November 8, 2019 / 7:14 AM / 13 days ago

JGBs post biggest weekly fall since 2008 as trade hopes whet risk appetite

TOKYO, Nov 8 (Reuters) - Japanese government bond prices dropped for a fourth consecutive session on Friday, marking their biggest weekly fall in more than a decade, as rising hopes of an interim U.S.-China trade deal improved investors’ risk appetite.

Officials from China and the United States said they had agreed to roll back tariffs on each others’ goods in a “phase one” trade deal if it is completed.

Although the plan appears to have met opposition from some advisers to U.S. President Donald Trump and there is no clarity on when and where any such deal will be signed, investors have so far bet that a deal will come through in the end.

Benchmark 10-year JGB futures fell 0.29 point to 152.91, marking the fourth consecutive day of loss. For the week, the contract was down a whopping 1.49 point, the biggest since October 2008, highlighting the scale of this week’s move.

“At a time there are signs that the global economy is bottoming out, the U.S. and China appear to be working for a deal. And the world’s central banks are no longer that aggressive about easing,” said Shinji Ebihara, director of research at Barclays.

“If overseas bond yields rise further, there is little reason we should think JGB yields will stabilise at the current levels.”
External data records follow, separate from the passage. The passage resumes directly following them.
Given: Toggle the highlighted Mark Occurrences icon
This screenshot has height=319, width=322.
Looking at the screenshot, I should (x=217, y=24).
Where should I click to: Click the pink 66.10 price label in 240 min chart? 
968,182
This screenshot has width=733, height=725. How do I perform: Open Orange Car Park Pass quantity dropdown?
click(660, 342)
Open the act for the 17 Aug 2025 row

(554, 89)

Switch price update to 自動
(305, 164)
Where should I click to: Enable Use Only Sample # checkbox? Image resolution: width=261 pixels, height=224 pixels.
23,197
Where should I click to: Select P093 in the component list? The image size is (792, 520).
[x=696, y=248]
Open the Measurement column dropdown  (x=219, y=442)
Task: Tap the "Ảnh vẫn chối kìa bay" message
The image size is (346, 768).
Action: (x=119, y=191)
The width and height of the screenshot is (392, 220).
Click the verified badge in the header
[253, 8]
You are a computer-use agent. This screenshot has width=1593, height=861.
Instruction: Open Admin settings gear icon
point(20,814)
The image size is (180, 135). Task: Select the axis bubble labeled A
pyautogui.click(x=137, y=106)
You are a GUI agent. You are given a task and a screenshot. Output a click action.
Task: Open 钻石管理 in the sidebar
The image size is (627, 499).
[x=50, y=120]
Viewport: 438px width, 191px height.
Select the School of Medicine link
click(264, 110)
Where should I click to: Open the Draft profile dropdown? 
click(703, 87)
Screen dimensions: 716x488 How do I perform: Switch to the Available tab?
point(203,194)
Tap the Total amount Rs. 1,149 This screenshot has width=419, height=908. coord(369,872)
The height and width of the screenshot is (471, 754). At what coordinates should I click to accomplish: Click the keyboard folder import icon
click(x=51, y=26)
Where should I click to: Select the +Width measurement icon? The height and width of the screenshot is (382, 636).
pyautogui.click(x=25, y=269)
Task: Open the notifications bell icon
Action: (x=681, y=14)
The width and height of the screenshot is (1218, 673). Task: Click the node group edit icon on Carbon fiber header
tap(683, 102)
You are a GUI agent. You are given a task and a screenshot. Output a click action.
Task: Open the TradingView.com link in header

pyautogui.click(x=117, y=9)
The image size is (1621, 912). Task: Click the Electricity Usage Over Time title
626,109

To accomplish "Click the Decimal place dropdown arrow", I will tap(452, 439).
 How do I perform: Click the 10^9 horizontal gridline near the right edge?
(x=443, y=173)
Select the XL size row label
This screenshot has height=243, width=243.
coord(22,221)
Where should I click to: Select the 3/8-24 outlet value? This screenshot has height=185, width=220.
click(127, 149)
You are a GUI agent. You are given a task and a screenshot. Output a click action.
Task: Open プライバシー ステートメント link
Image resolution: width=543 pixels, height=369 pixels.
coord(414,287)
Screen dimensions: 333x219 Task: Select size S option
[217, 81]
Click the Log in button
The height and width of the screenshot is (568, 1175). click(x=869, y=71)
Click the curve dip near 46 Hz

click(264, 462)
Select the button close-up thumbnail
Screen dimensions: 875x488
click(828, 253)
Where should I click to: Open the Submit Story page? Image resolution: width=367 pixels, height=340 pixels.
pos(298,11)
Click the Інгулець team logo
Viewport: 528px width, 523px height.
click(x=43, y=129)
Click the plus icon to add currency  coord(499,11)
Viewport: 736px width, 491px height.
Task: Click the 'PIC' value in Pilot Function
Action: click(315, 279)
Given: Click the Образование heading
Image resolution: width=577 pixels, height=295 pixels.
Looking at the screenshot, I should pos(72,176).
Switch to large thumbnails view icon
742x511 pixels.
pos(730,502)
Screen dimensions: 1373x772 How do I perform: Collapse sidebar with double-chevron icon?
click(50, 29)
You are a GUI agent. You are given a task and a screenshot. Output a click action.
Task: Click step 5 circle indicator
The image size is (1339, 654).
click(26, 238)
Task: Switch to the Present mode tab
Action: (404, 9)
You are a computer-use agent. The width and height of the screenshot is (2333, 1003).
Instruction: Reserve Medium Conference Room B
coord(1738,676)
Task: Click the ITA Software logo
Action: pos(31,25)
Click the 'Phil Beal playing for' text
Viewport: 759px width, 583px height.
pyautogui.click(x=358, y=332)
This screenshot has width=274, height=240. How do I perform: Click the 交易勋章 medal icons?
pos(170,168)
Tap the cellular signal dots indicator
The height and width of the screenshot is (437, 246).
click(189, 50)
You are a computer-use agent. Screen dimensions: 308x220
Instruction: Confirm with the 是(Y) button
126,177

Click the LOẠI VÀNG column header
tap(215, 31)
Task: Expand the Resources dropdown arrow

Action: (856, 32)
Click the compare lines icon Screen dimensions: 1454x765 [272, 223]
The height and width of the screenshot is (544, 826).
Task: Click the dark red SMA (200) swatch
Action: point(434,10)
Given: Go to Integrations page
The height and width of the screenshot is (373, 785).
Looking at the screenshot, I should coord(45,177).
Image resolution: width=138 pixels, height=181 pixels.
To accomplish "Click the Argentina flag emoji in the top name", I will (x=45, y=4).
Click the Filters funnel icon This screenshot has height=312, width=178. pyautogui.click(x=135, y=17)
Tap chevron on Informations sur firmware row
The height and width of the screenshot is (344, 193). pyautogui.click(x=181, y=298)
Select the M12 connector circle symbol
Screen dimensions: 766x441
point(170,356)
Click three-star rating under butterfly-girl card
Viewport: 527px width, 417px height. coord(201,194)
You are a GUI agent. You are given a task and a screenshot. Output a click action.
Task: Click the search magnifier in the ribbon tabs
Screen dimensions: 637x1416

The 10-year benchmark cash JGB yield rose 2.5 basis points to minus 0.065%, having touched a six-month high of minus 0.045%. For the week, it was up 12 bps, the biggest rise since May 2013.

The 20-year JGB yield rose 3 bps to 0.295%, while the 30-year yield increased 4 bps to a five-month high of 0.445%.

A string of upbeat U.S. economic data over the past week has raised expectations that the global economy will gather momentum, if the two economic super powers come to some sort of compromise soon as expected.

In another sign of shift to risk assets, Tokyo’s REIT index plunged 2.6%, the biggest daily loss in 21 months. REITs had attracted funds escaping low bond yields for many months.

The brightening outlook also meant all bets on a further rate cut by the Bank of Japan, considered almost certain just a few weeks ago, were off.

At the shorter end of the market, the two-year JGB yield rose 1 bp to minus 0.185%, compared with minus 0.35% in late September.